News from the WMI California WEMT program at the College of the Siskiyous
This summer NOLS Wilderness Medicine Institute (WMI) ran our first two Wilderness Emergency Medical Technician (WEMT) courses in our new home for our California WEMT program near Mt. Shasta at the College of the Siskiyous. The College of the Siskiyous (COS) is home to established programs for Paramedics, EMTs, and Wildland Fire Fighters. This summer we also were able to catch up with Tony Osa, the Fire Program Coordinator at the College of Siskiyous.
How did your path lead you to the College of the Siskiyous?
I was on active duty with the Forest Service Fire Department with seven years to go (I had 35 years already). I was living in the Scott Valley and my neighbor was a full-time fire instructor at the college. I saw an announcement the Fire Program Coordinator/Instructor, applied, and I got the job six years ago. It is very rewarding and keeps me in touch with firefighters and fire training. The wonderful staff and instructors are mostly active duty firefighters from Cal Fire, Forest Service, and local volunteer fire departments.
Tell me a little more about your Fire program:
There are two aspects to the program. One is that we offer an Associates degree in Fire Technology that was started in 1973. The degree, although not required for employment, is a way to be more competitive for initial job placement and career advancement. The second aspect is our Firefighter Academy. Started in 1993, this is a 20-unit, semester-long program that prepares students for immediate employment. Classes run from 7am to 6pm, four days a week, for 18 weeks. Our sleeper program, which involves four departments taking in our students as volunteers living at the station, allows them to gain work experience and earn college credit towards the Firefighter 1 state certification.
What makes you most proud about your students in the program?
Most of our students come as very young high school grads, but some enter in their late 30's. For a lot of them, it is their first time being on their own. To watch them mature from "What's in it for me?" to becoming a team player, and to see them grow academically and physically is very interesting to see. I specifically remember one student's change over time in the fire academy. He was a big, tall kid who was overweight and out of shape. You wouldn't recognize him now. He lost weight and gained strength and confidence. It is also gratifying to get positive feedback from colleagues, parents, and students about the quality of our program.
What are some challenges?
Every semester is a learning curve; discovering what new challenges you will face, and what will test the limits. The syllabus is now 20 pages and it is a challenge to fit the Fire Academy curriculum, which is agency driven, into the college rules and expectations.
Another challenge is trying to figure out ways to provide the needed training to the many volunteer fire companies in the county, some of which are very small and remote, is something that we are constantly striving to improve.
What three things excite you about the aspects or merits of the Fire program at the College of the Siskiyous?
1) We're a small college but we have an incredible program that is recognized within the state of California and nationally, both for its structure and wildland fire components.

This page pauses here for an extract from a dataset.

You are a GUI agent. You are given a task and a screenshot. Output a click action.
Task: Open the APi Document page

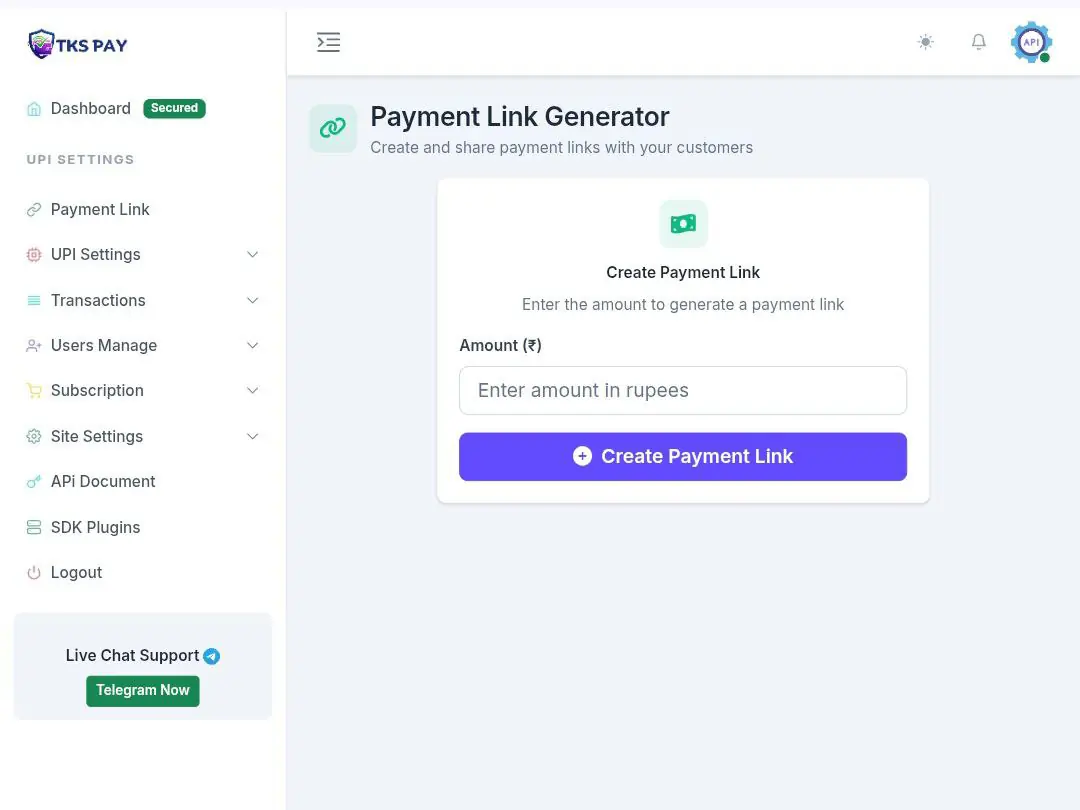pos(103,482)
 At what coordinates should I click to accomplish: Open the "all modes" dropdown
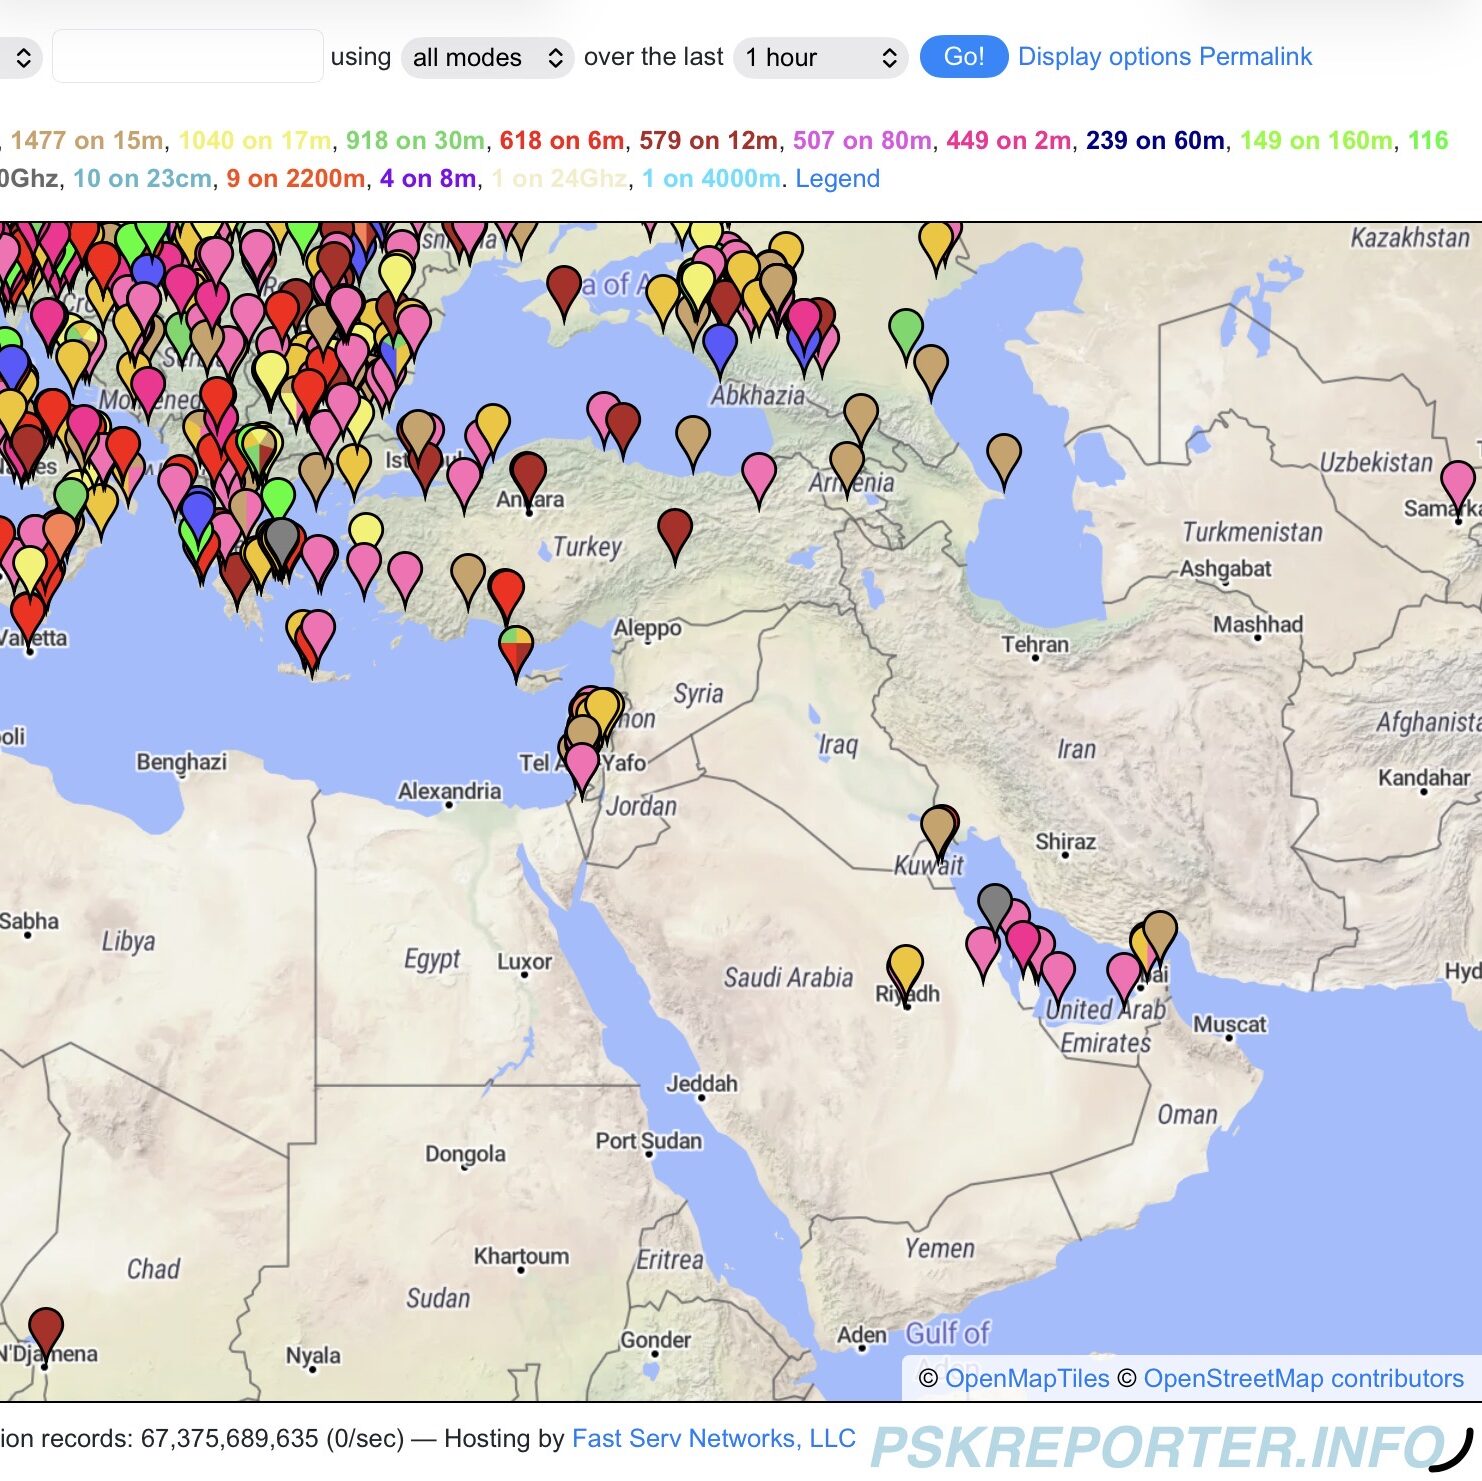point(487,57)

2) We have a state of the art training facility that supports the growth and development of our program. We have a live fire training tower on campus for hands-on instruction for our students.
3) Within the fire program, our student success rate and job placement rate exceeds most of the fire academies in other parts of the state. This is due to the great support from the local fire agencies and the incredible faculty and staff that devote many long hours to maintaining the quality and integrity of the fire program.

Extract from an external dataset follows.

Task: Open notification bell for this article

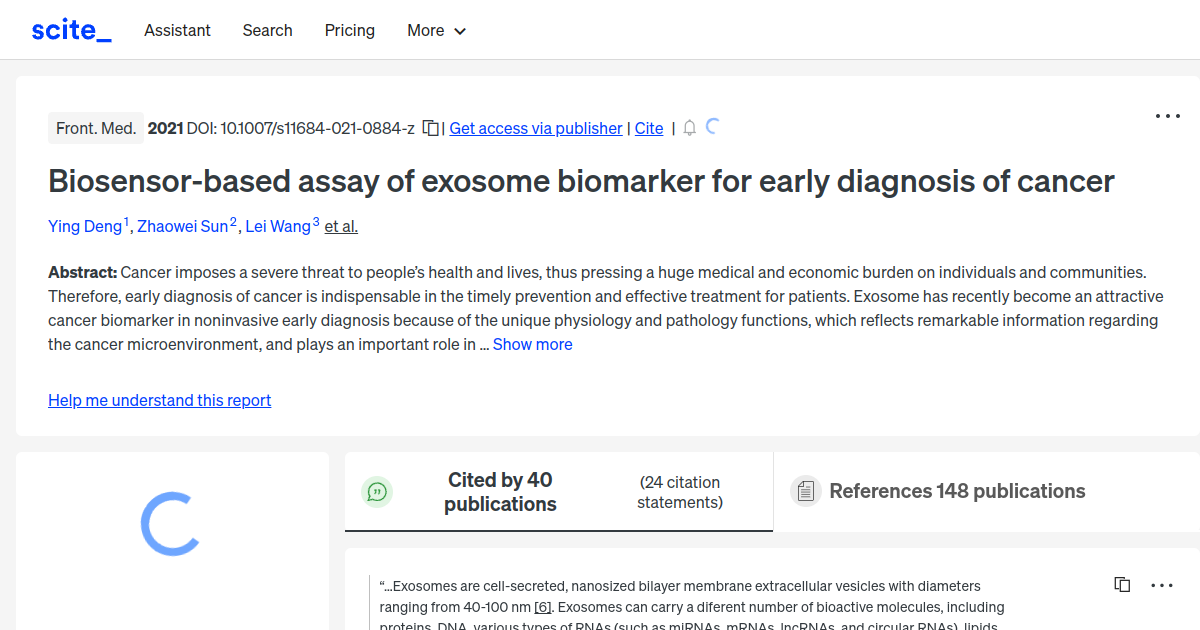Action: [x=689, y=128]
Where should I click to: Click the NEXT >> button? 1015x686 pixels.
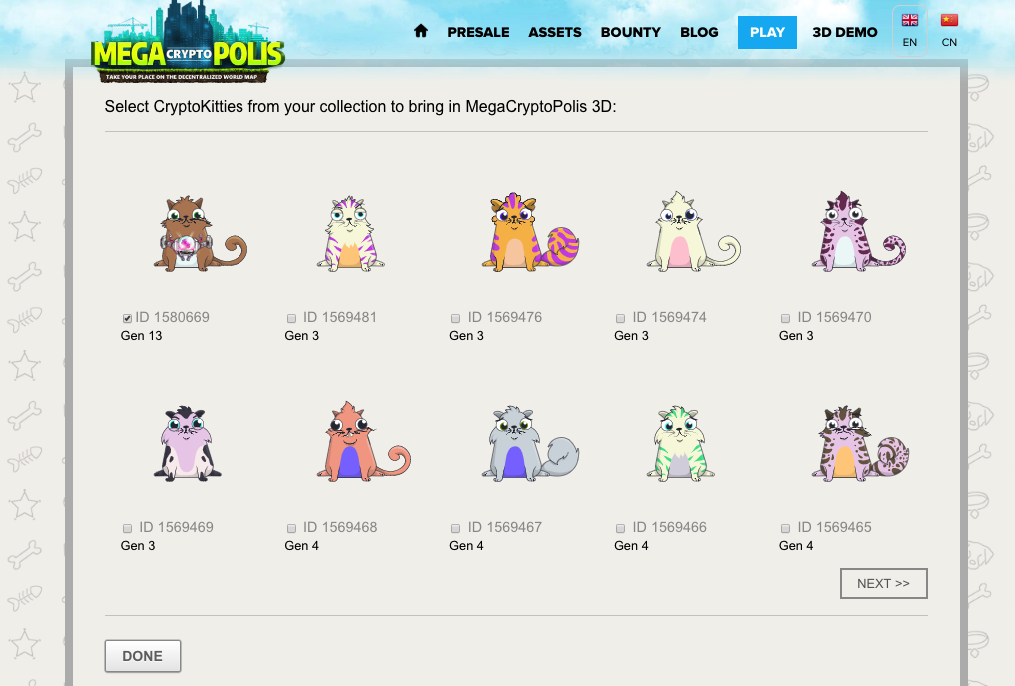coord(884,584)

We also have a lot of information traveling by word of mouth, which is our main form or recruitment. It is rewarding when I go to meetings and say, "I'm from COS," and people respond, "I hear you have a great program." That is always very gratifying to hear from your peers. We get students from all over the state, and even out of state.
How did you hear about the NOLS Wilderness Medicine Institute?
I first learned about WMI when I was seeking information on the WFA and WFR courses when I was asked to host a class for the local Forest Service. When we found out they were looking for a new facility I invited them to check us out. Shana Tarter, WMI Assistant Director and Gates Richards, Special Programs Director, came out from Wyoming, toured our campus and surrounding area, and liked what they saw.
What excites you about having the WMI WEMT program at COS?
We are all are very excited and can't wait for the next series of classes to start. We're just thrilled we have the ability to offer the classroom space, cafeteria, lodging, and a wilderness type environment right here on campus. Our vice president is actively looking for ways to expand lodging facilities to accommodate more classes. The NOLS Wilderness Medicine Institute WEMT and its program and goals fit so well into the Fire and Paramedic program and their goals.
Our program is also looking to expand our outdoor rescue classes. We already offer swift water rescue, avalanche rescue, low-angle rescue, and have the ability to expand our outdoor rescue course offerings. We want to develop a rescue certificate that incorporates a WFR or WEMT course with these rescue classes.
I believe that the partnership between COS and WMI is a great match and will continue to flourish for many years to come. I am happy to have played a small part in developing this great opportunity, along with many other members of the COS administration, faculty and staff. Shana, Gates, and Melissa from WMI have been a pleasure to work with as have all the instructors for the WEMT classes. I look forward to their return to COS, and also look forward to visiting the NOLS campus in Wyoming someday soon.